On Debian and some derivatives (including Ubuntu), there are two different packages: csh and tcsh. The former is based on the original BSD version of csh and the latter is the improved tcsh.

==History==
The “t” in tcsh comes from the “T” in TENEX, an operating system which inspired Ken Greer at Carnegie Mellon University, the author of tcsh, with its command-completion feature. Greer began working on his code to implement Tenex-style file name completion in September 1975, finally merging it into the C shell in December 1981. Mike Ellis at Fairchild A.I. Labs added command completion in September 1983. On October 3, 1983, Greer posted source to the net.sources newsgroup.

==Significant features==
- Command history
  - The built-in history command displays the previously entered commands
  - Use of / at the command line to allow the user to select a command from the history to edit/execute
  - Invoking previous commands using command history
    - !! executes the previous command
    - !n executes the nth command that was previously executed
    - !-n executes the command that was executed n commands ago
    - !string executes the most recently executed command that starts with string
    - !?string executes the most recently executed command that contains string
  - Using history in new commands
    - !* - refers to all of the arguments from the previous command
    - !$ - refers to the last argument from the previous command
    - !^ - refers to the first argument from the previous command
    - !:n - refers to the n^{th} argument from the previous command
    - !:m-n - refers to the m^{th} through n^{th} arguments from the previous command
    - !:n-$ - refers to the n^{th} through the last argument from the previous command
- Command line editing
- Auto-completion of file names and variables as well as programmable completion at the command line
- Alias argument selectors; the ability to define an alias to take arguments supplied to it and apply them to the commands that it refers to. Tcsh is the only shell that provides this feature (in lieu of functions).
  - \!# - argument selector for all arguments, including the alias/command itself; arguments need not be supplied.
  - \!* - argument selector for all arguments, excluding the alias/command; arguments need not be supplied.
  - \!$ - argument selector for the last argument; argument need not be supplied, but if none is supplied, the alias name is considered to be the last argument.
  - \!^ - argument selector for first argument; argument MUST be supplied.
  - \!:n - argument selector for the n^{th} argument; argument MUST be supplied; n=0 refers to the alias/command name.
  - \!:m-n - argument selector for the arguments from the m^{th} to the n^{th}; arguments MUST be supplied.
  - \!:n-$ - argument selector for the arguments from the n^{th} to the last; at least argument n MUST be supplied.
  - \!:n* - argument selector for the arguments from the n^{th} to the last; sufficient arguments need not be supplied.

1. Alias the cd command so that when you change directories, the contents are immediately displayed.
alias cd 'cd \!* && ls'

- Wildcard matching

if ( "$input" =~ [0-9]* ) then
  echo "the input starts with an integer"
else
  echo "the input does NOT start with an integer"
endif

- Job control
- The built-in where command.
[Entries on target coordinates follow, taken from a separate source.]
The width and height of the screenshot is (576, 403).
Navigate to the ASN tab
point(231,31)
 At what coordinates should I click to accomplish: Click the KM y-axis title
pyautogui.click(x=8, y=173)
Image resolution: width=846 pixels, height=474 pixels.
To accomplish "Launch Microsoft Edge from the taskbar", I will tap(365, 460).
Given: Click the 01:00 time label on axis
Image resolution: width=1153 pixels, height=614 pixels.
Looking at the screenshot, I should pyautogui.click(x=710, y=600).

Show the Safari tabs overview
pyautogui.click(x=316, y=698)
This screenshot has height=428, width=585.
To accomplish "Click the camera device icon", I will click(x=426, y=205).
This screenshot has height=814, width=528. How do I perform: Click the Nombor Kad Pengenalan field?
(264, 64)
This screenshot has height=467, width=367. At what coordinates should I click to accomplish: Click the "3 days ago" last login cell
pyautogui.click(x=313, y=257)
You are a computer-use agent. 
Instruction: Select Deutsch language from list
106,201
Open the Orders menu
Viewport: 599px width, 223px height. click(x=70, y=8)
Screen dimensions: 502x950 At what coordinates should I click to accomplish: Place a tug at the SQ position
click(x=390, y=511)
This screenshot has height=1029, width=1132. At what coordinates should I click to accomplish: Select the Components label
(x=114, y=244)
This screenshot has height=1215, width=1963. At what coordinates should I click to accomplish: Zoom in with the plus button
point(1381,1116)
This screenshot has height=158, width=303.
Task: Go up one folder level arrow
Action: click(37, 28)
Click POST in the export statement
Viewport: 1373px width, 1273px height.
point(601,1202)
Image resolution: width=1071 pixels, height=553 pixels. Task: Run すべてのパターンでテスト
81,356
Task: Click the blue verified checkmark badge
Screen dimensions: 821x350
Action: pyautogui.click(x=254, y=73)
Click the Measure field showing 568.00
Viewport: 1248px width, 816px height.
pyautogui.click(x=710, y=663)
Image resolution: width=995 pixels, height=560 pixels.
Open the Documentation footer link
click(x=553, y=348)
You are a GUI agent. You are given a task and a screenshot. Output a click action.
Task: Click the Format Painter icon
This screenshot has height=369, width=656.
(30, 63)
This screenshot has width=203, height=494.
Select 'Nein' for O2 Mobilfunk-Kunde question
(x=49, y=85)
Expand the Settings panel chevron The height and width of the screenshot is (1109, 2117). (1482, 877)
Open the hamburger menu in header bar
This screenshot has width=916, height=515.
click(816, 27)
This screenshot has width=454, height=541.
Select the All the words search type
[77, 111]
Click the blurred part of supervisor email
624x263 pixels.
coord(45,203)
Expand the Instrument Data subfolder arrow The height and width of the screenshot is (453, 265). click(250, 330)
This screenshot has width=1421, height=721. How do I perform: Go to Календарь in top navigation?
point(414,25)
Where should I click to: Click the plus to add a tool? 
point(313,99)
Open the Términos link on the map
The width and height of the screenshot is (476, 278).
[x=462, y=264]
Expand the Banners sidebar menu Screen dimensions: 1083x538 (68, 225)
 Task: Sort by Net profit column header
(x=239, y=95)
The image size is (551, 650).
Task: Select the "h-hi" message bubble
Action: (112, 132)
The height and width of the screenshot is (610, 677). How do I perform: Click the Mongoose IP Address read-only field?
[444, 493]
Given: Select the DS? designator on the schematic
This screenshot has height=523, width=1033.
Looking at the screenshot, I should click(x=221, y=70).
Works like the which command but shows all locations of the target command in the directories specified in $PATH rather than only the one that will be used.

==Deployment==
tcsh has historically been in the default shell for FreeBSD and its descendants including DragonFly BSD and Mac OS X. However, as of July 2026, tcsh is no longer the default shell on FreeBSD since release 14.0. Prior to this release, tcsh had been the default shell of the root user, although it was not the default shell for unprivileged users. As of FreeBSD 14.0, the Almquist shell is used as the default shell for both privileged and unprivileged users. However, as of July 2026, FreeBSD continues to package tcsh in new installations by default.

Versions of Mac OS X prior to 10.3 provided tcsh as the default shell for user accounts, as a result of its nature as a descendant of FreeBSD. With the release of Mac OS X 10.3, the default user shell for new accounts was altered to be bash, and this default would continue until 10.15, where it was further altered to zsh.